Saturday, April 23, 2011

A Poem by William Archila

Latest News

At work, no one has seen him or his taxi.
Newspapers read, "Juan Márquez Missing:
Any sighting, please contact family."

A few months ago, police led a trail
to graves: some broken bones,
the kind you find in times of war.

In Nicaragua, they remember him,
poet so blue and modern like Dario,
almost a song of swans about to break.

Honduras spoke of him naked, hairless,
barefoot, tobacco skin without toenails
or ears, a man of ants and stray dogs.

Two weeks ago, a boy found a body
dark as eggplant. His wife, worn and rumpled,
could not recognize the blown-out face.

My mother thinks he's deep in the ground,
sleeping with torn clothes, thick,
dank roots spreading over his limbs.

The rumor goes at night in smoky bars
he met Jesus of Nazareth, a red lightbulb
flickering on and off in the corner.

Today I heard he's a bus driver
in L.A., circling long avenues,
parks, the same hotel signs, traffic

lights, the rain that falls at night.
Around ten, a rumor goes he gets lost
in a downtown dive, drinks his shot of gin.

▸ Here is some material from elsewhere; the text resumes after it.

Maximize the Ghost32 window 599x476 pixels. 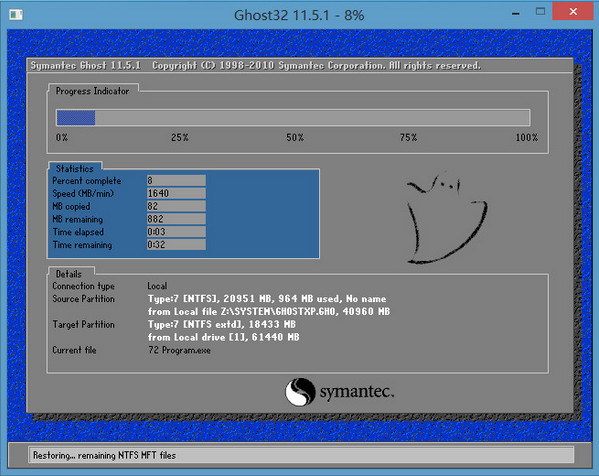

Don Chamba, a shoe shiner from Santa Anita,
gave me the final word the other day.
"To me," he says, "those stories don't mean shit.

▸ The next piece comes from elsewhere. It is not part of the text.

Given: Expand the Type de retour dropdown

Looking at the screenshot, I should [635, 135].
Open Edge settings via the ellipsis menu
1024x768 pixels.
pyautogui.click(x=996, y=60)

By now, after all those small deaths,
he has to be a soiled shoe, a worn-out tire,
aflame, smoking by an empty highway."


This poem is published in William Archila's debut collection: The Art of Exile (Bilingual Press, 2009).

William Archila was born in Santa Ana, El Salvador, in 1968. When he was only twelve, he and his family immigrated to the United States to escape the civil war that was tearing his country apart. He eventually becaem an English teacher and earned his MFA in poetry from University of Oregon. His poems have appeared in Agni, Blue Mesa Review, Crab Orchard Revewi, The Georgia Review, and The Los Angeles Review. He lives in Los Angeles with his wife.

The Art of Exile is the recent winner of the Emerging Writer Fellowship Award from the Writer’s Center and the International Latino Book Award. The Art of Exile was also featured in “First Things First: The Fifth Annual Debut Poets Roundup” — the Jan/Feb 2010 issue of Poets & Writers.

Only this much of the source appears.